- Entries on finding words and elements:
***

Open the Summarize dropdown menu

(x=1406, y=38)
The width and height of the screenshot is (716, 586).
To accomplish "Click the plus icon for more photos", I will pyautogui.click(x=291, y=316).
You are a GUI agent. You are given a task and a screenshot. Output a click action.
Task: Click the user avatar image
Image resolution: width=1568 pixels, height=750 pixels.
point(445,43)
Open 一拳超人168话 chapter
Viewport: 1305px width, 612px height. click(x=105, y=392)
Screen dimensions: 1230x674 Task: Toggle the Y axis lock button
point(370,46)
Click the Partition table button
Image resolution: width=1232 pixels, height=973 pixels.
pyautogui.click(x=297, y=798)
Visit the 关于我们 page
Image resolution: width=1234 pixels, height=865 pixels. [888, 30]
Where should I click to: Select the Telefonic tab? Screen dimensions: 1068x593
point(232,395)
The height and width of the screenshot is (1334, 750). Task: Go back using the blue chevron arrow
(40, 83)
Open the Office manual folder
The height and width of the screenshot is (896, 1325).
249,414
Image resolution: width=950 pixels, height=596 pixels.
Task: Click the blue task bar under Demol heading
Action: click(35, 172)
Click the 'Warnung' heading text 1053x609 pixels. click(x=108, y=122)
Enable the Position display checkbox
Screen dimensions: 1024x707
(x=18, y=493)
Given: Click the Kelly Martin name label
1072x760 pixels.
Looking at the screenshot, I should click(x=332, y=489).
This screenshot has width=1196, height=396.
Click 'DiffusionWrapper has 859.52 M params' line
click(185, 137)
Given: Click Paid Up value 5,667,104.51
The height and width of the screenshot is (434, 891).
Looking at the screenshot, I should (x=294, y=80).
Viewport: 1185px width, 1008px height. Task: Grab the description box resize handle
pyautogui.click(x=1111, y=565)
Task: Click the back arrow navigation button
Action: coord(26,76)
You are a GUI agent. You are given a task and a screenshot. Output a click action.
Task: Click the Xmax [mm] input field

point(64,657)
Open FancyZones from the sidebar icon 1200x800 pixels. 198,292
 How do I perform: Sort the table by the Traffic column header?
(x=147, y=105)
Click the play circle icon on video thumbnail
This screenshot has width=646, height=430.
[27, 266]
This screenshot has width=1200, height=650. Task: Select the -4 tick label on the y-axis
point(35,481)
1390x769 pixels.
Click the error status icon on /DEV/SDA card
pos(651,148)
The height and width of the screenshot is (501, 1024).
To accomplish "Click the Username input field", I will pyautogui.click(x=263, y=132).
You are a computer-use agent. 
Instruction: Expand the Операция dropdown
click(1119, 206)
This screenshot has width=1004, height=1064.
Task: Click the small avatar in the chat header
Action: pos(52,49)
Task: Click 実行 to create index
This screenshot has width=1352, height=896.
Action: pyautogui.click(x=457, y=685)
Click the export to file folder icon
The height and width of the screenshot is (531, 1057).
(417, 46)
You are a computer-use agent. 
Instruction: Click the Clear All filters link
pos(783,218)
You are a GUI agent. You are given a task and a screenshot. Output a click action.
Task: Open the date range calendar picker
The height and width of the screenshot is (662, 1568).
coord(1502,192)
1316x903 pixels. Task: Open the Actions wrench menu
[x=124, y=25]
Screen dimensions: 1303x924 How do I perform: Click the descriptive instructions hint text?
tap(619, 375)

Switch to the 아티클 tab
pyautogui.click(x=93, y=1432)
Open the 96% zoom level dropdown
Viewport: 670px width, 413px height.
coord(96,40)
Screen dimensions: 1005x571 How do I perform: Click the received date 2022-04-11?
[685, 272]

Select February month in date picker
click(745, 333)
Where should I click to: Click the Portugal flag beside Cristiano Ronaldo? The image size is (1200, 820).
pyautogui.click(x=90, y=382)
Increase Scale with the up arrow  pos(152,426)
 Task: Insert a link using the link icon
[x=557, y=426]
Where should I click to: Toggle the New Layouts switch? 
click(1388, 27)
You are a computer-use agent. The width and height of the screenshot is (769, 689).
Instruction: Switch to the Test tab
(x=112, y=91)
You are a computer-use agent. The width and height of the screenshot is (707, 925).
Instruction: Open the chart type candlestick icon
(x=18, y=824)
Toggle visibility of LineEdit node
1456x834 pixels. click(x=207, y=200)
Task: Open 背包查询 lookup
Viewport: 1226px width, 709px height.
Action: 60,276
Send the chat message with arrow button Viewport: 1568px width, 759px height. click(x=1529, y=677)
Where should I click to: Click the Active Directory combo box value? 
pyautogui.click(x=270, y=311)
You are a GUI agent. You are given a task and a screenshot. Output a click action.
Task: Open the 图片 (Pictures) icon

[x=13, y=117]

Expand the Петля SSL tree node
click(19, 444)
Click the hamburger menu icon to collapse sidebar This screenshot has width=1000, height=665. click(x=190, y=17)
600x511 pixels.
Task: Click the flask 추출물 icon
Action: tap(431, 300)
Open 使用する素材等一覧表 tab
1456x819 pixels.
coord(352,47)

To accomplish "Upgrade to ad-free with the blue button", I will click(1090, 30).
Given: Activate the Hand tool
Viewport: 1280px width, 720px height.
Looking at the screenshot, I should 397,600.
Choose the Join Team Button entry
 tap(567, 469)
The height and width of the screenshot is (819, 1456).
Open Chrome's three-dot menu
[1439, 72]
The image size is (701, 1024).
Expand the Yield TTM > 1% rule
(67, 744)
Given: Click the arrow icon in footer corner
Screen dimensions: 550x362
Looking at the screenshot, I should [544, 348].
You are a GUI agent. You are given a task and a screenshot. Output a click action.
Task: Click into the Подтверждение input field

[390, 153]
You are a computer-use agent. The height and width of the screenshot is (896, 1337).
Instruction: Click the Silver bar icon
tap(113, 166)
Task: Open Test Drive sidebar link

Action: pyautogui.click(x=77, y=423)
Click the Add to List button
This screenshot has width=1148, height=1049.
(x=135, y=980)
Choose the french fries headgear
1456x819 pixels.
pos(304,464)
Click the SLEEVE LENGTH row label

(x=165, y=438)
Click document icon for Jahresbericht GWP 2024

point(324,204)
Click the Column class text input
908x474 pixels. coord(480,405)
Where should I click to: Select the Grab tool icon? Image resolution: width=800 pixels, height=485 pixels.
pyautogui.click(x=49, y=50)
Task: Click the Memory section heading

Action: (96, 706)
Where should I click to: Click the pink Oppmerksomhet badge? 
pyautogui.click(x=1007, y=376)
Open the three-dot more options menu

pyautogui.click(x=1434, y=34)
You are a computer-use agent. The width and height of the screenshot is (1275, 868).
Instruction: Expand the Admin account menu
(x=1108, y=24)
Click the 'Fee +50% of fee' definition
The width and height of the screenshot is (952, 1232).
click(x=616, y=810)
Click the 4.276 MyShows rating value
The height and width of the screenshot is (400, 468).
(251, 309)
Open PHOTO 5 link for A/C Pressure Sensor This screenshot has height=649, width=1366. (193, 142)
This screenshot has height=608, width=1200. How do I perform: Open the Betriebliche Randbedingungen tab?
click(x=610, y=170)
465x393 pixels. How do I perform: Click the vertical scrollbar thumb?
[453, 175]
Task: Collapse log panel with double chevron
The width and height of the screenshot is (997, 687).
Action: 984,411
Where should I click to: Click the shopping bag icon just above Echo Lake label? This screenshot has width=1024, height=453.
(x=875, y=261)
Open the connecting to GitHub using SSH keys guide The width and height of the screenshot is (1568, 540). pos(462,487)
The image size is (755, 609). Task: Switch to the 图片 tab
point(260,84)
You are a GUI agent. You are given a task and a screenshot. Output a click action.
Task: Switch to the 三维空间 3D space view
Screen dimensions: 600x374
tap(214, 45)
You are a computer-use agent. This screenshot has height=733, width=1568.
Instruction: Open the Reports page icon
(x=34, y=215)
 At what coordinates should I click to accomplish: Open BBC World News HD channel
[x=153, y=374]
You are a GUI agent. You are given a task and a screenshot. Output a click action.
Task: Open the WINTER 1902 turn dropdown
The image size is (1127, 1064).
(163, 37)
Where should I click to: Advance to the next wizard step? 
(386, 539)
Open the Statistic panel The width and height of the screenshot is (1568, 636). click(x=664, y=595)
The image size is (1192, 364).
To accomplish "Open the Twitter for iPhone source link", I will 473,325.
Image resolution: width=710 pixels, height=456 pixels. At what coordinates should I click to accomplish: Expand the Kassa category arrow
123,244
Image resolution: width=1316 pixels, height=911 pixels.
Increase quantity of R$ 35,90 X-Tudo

***

- Instructions to follow:
Rewrite the listing starting at the line containing "Where should I click to: Toggle" and ending at the line containing "pyautogui.click(x=270, y=311)", changing "combo box" to "dropdown" and leaving everything else unchanged.

- Expected answer:
Where should I click to: Toggle the New Layouts switch? 
click(1388, 27)
You are a computer-use agent. The width and height of the screenshot is (769, 689).
Instruction: Switch to the Test tab
(x=112, y=91)
You are a computer-use agent. The width and height of the screenshot is (707, 925).
Instruction: Open the chart type candlestick icon
(x=18, y=824)
Toggle visibility of LineEdit node
1456x834 pixels. click(x=207, y=200)
Task: Open 背包查询 lookup
Viewport: 1226px width, 709px height.
Action: 60,276
Send the chat message with arrow button Viewport: 1568px width, 759px height. click(x=1529, y=677)
Where should I click to: Click the Active Directory dropdown value? 
pyautogui.click(x=270, y=311)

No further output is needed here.